Proscuitto, pirate berry cereal, smoked white cheddar, and nyquil. What do you make?

people seem to all be responding to this post with the same train of thought: prosciutto and cheese sticks, fried in cereal breading, nyquil sauce on the side. but do you know what counts against you in chopped? lack of creativity. congratulations, every single one of you with the same hivemind answer just got voted out. not to mention the concept of a nyquil sauce on cheese sticks (smoked cheese especially) is fucking appalling. and if you can’t taste the nyquil, that’s also grounds to get voted out.

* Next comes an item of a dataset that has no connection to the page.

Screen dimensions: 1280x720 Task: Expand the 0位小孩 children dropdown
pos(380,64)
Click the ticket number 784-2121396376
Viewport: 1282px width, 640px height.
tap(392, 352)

take it from a fucking crocker, there isn’t anything that can’t be made into a good meal. especially this? at it’s base, all of these are strong, hearty flavors. not necessarily ones i’d opt to pair and i try not to make a habit out of cooking with menthol, but that doesn’t mean it can’t be made to work. 

i’m gonna hit this with a double feature, because i want this meal to happen. trying to force all possible basket ingredients into the smallest conceivable physical space, as is the case with the cheese stick ideal, may get the job done but like i said, it’s gonna taste like shit. breaking it into separate parts will cut you a little closer on time, but the dish itself will be better and your presentation will take a heavy bonus.

so here’s what you do.

take a two tablespoons of nyquil and put it in a small saucepan with two parts water to one part nyquil and pinch of salt. tiny, my man. a quarter teaspoon, maybe. let it steep over a low broil for 5 or so minutes* or until the water starts to take on a greenish tint. don’t stir it. separate the thicker part of the syrup from the ugly menthol-tinted water like you’d take out an egg white. dump the syrupy bit, but keep what is now a nyquil extract in the saucepan. 

take that off the burner and let it cool to room temperature and put it into a small bowl; mix it in with a dash of real mint, three teaspoons of lemon juice, a tablespoon of white wine vinegar, two teaspoons of honey, another teaspoon of salt and a half cup of olive oil. this little vinaigrette will serve the purpose of a standard mint, save for that glaringly artificial taste that there’s no fucking way you’re going to be able to avoid cooking with nyquil anyways. it’s the difference between real oranges and orange gummies, but since the hors d’ouvre we’re making is primarily sweet anyways, it won’t hurt anyone to slide into the candy-like flavor realm.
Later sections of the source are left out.